## Exercise instructions
All of the data must be written out verbatim, with pictures excluded.

## Collected data entries
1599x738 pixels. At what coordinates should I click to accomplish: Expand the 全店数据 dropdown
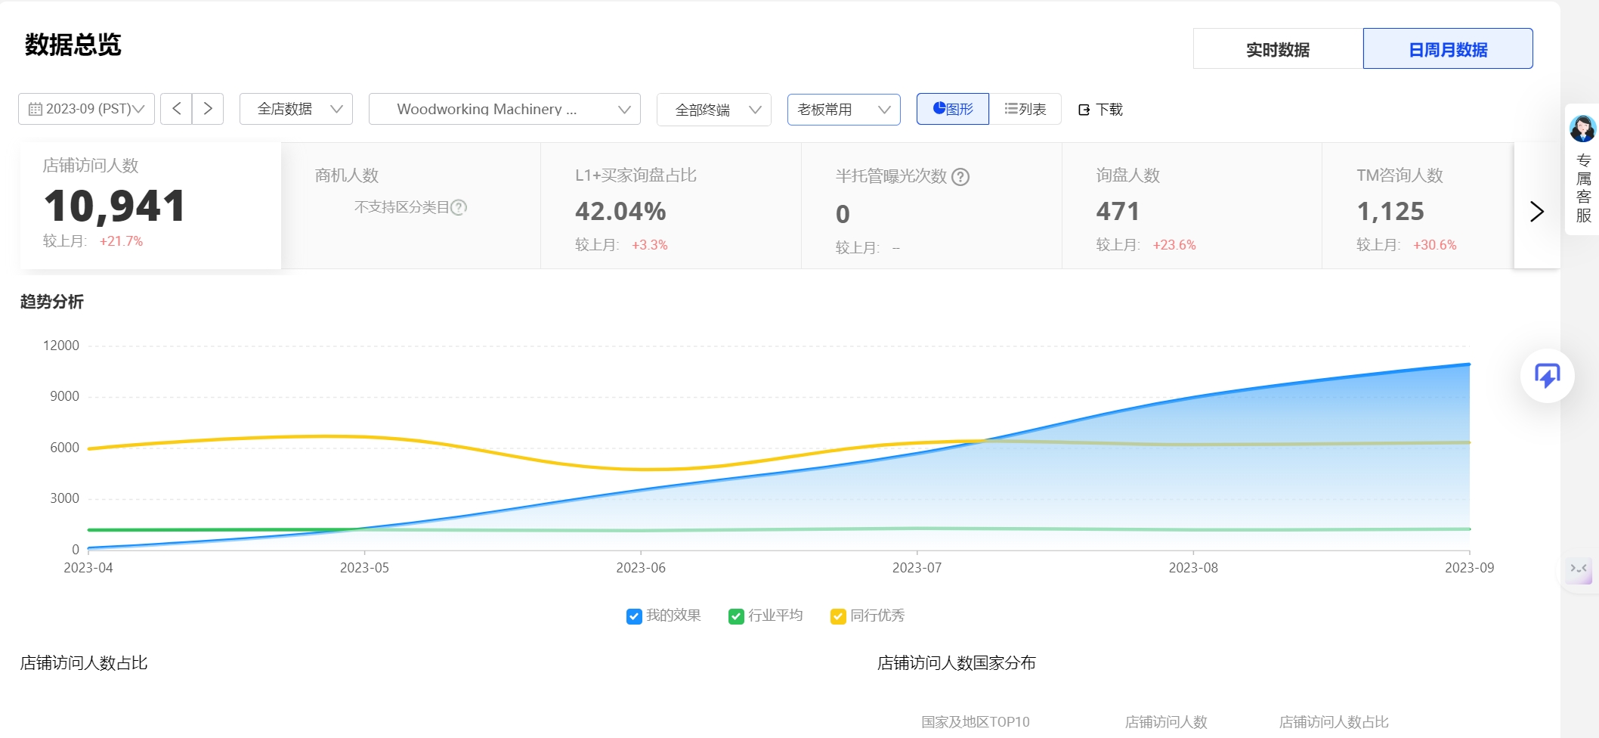(296, 109)
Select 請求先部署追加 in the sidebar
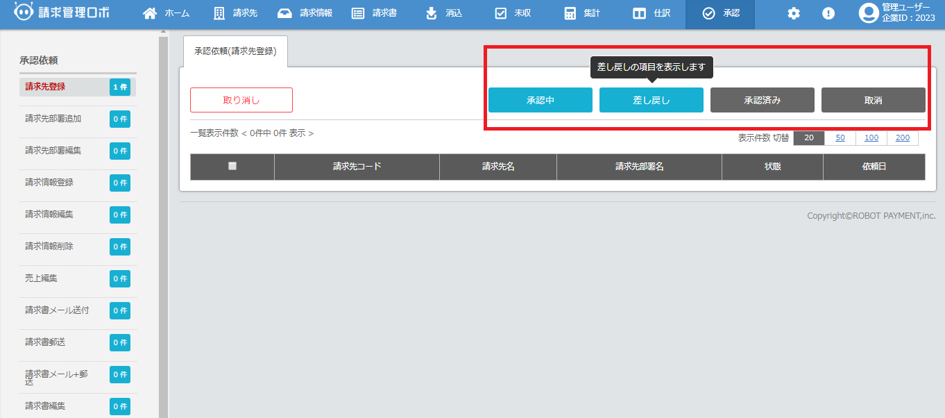This screenshot has height=418, width=945. (53, 119)
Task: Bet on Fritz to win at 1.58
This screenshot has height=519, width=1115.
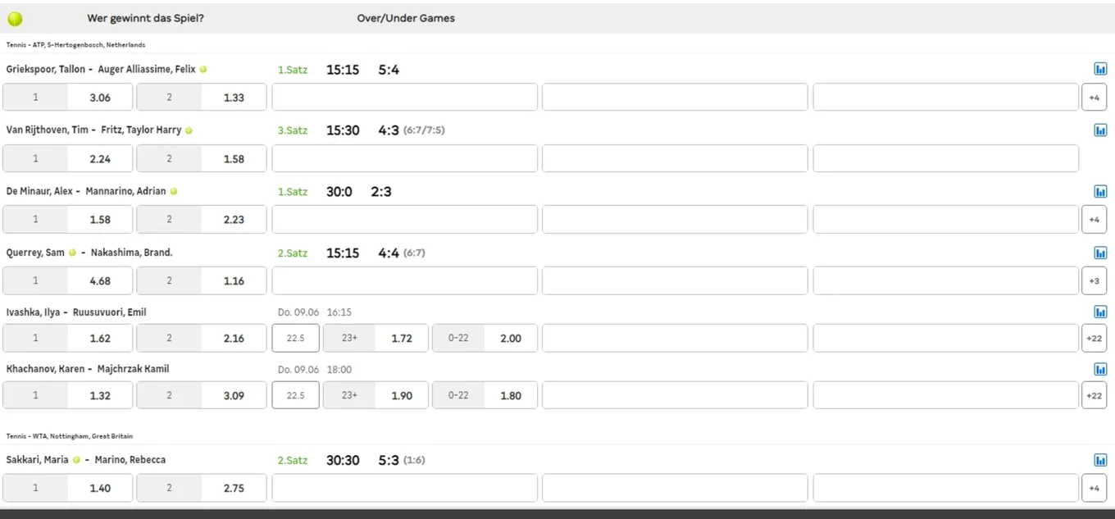Action: coord(202,158)
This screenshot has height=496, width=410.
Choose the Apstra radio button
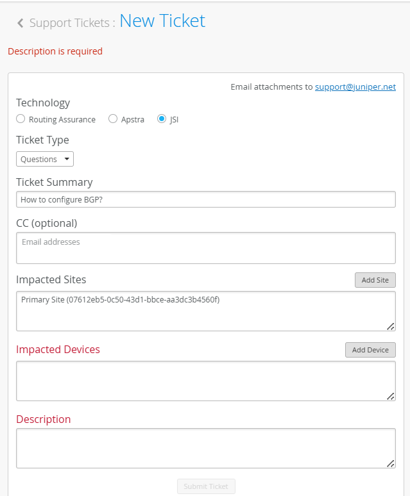click(x=113, y=119)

## Answer box
1599x738 pixels. At what coordinates should I click to accomplish: Expand the 全店数据 dropdown
(296, 109)
Select 請求先部署追加 in the sidebar
This screenshot has height=418, width=945. (53, 119)
Task: Bet on Fritz to win at 1.58
This screenshot has height=519, width=1115.
Action: coord(202,158)
This screenshot has height=496, width=410.
Choose the Apstra radio button
click(x=113, y=119)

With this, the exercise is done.